Das Erbe – Ein Name, der von deutscher Herkunft zeugt

Von Richard Guth

Wie schon so oft, begann es mit einem Facebook-Kommentar. Darin wies die Autorin auf die schwäbische Herkunft seines Vaters hin. Grund genug, um Kontakt mit der Dame, die seit Jahren in Australien lebt Kontakt aufzunehmen. Susanne, Zsuzsanna Háromszéki-Pencz heißt sie und stellte sich bereitwillig meinen Fragen.

Im Mittelpunkt stand dabei der Name Pencz, den sie immer noch stolz dranhängt, wie sie sagt „als Zeichen der Ehrerbietung dem Vater, den Vätern gegenüber”. Denn ihr bürgerlicher Name ist Háromszéki, ein Name, den der Vater, der nach Budapest zog und sich gezwungen sah, einen madjarischen anzunehmen, um voranzukommen, anstelle Pencz ab dem letzten Kriegsjahr trug. Frau Háromszéki-Pencz berichtete, dass ihr Vater 1899 in Kerekegyháza bei Ketschkemet geboren wurde, in einer schwäbischen Familie. Sie betrieben eine Kneipe im Ort. Das Dorf, so auch auf Wikipedia nachzulesen, wurde von Deutschen und Madjaren aus den umliegenden Dörfern besiedelt und trug den Spitznamen „Kukália”, „Stummhausen”. Warum? So erinnert sich Frau Háromszéki-Pencz an die Legende: Nachdem das Dorf besiedelt wurde, ging die Kommission von Haus zu Haus, um nachzuschauen, wie gut sich die Schwaben eingelebt haben. Die ungarischen Fragen verstanden die Schwaben nicht, woraufhin die Kommission feststellte: Hier wohnten nur „kukák”, also Stumme. Daher der Spitzname „Kukália”, angeleht an „Kerekegyháza”.

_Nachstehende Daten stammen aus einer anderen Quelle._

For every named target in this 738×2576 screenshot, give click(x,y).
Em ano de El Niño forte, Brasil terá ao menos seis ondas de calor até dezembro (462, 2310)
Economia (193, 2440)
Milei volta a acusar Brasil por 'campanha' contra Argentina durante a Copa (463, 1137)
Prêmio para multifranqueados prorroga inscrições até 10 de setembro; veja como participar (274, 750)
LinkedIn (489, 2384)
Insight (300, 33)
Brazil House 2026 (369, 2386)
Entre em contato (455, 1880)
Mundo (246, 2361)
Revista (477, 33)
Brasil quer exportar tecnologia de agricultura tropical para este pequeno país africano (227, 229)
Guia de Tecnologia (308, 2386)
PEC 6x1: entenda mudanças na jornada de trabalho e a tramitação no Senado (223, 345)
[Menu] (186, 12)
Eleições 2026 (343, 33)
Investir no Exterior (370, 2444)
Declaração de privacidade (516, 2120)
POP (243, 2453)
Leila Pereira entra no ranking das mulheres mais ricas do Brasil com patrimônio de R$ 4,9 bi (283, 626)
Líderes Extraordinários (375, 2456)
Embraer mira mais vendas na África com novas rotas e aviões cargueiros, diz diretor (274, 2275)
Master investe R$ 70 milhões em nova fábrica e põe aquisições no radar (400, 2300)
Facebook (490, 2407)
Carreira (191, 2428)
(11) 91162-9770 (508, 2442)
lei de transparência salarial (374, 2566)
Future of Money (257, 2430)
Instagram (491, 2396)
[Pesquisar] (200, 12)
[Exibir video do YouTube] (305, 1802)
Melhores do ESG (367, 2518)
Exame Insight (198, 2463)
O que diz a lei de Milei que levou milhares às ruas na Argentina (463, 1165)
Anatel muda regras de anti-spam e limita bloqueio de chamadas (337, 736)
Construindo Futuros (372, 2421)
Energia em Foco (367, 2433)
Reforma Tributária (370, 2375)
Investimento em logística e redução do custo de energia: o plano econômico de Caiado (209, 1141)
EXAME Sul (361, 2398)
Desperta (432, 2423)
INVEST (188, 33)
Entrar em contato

Die Familiengeschichte der Pencz/Háromszékis scheint ohnenhin voller Wendepunkte zu sein: Die Großeltern mütterlicherseits (der nichtdeutsche Teil der Familie) wanderten 1890 nach Kanada aus, wo 1908 die Mutter meiner Gesprächspartnerin geboren wurde. Nach ihren Erinnerungen bewegte das Heimweh die Familie, 1928 nach Ungarn zurückzukehren. Dieser familiäre Hintergrund, Vater Schwabe, Mutter Kandadierin, hätte bei der Aufnahme an der Hochschule für Geld- und Rechenwesen Schwierigkeiten bereitet – dennoch konnte sie sich dank ihren guten schulischen Leistungen, Aufnahme zu finden. Wie sie denkt, rechnete man damit, dass sie eh die Hochschule abbrechen würde. Brach aber nicht ab. Dem Studien folgten Anstellungen in staatlichen Betrieben, wo sie in der Personal- und Finanzabteilung arbeitete. Nach ihren Erinnerungen wurde sie wegen ihrer Herkunft als nicht zuverlässig eingestuft, was zur Folge hatte, dass man von ihr erwartete, der Partei beizutreten. Das trat sie nicht und schmiedete bereits Ende der 1970er Jahre Pläne das Land zu verlassen.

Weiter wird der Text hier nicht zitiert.